Translate

Saturday 18 January 2014

Match 6: Sassuolo



How can a company that doesn’t check if you pay for its service survive? Who or what is a ‘Sassuolo’, precisely? And when will Trenitalia force me to snap, à la Michael Douglas in ‘Falling Down’? These were just some of the questions running through my mind on the train to Reggio Emilia, where Sassuolo play, but not where they’re from. It seemed vaguely apt that I was on the way to see a team that’s spent the last few years nomading their way round leagues and stadia. I wouldn’t claim to be an intrepid explorer or particularly unique, but I live in a country that isn’t my own, and over the course of the last five years have lived in six different apartments, almost always with a feeling of being lost. Only now do I feel like I’m getting to grips with life, but there’s always the nagging doubt that I’m kidding myself and everyone around me.
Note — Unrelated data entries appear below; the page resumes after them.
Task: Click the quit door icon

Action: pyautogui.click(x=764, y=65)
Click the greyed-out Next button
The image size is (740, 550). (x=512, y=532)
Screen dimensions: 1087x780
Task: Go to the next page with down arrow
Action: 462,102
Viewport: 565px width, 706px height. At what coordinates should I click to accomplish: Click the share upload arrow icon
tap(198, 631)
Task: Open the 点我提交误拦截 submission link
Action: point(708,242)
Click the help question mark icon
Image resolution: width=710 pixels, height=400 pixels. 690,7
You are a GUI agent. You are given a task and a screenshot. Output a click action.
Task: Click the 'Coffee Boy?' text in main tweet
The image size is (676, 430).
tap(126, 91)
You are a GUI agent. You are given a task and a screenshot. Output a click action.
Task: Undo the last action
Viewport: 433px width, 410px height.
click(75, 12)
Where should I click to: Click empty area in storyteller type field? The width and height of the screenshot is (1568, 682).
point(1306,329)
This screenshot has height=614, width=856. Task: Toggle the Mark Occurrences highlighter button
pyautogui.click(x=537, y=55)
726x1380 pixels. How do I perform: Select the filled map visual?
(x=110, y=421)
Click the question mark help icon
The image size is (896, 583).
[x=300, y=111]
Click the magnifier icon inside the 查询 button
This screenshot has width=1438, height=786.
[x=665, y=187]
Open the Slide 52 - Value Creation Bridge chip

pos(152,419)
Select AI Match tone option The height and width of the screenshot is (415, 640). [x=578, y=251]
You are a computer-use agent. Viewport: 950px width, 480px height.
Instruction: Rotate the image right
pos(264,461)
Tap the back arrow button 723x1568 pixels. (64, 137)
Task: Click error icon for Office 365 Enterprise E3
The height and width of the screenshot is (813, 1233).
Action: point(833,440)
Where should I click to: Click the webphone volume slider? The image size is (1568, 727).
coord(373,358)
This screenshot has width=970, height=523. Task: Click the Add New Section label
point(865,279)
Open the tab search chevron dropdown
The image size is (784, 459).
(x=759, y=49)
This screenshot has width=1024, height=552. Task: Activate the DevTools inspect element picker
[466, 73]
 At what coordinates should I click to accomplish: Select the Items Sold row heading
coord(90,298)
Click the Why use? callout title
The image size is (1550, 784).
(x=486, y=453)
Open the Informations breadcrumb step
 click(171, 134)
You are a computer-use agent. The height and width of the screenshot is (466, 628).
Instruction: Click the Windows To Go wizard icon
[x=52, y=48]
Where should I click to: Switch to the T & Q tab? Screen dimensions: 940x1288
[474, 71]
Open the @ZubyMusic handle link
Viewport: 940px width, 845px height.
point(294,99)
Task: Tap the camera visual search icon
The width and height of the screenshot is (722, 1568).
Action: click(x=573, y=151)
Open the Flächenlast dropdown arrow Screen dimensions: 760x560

That’s partly the reason I undertook this whole book: to give myself a reason to stay in Italy. 
But first, to one of those original questions. Sassuolo are a team from Emilia Romagna, and to be more precise, Sassuolo, if such a thing could be believed! In the week before this game I told some students my plans for the weekend, namely watching Sassuolo play Atalanta, to which I was generally greeted with two responses: 
1) bemused faces and “Sassuolo have a team / are in Serie A?”

and
2) “It’s a good place to buy tiles - there are a lot of tile warehouses there”.

Always good to know, that. I guess it’s nice to be famous for something and those lucky folk of Sassuolo now have their town’s name on the map for two reasons: tiles and fitba’. Of course it was already on the map if you looked closely enough, but, well, you understand what I mean.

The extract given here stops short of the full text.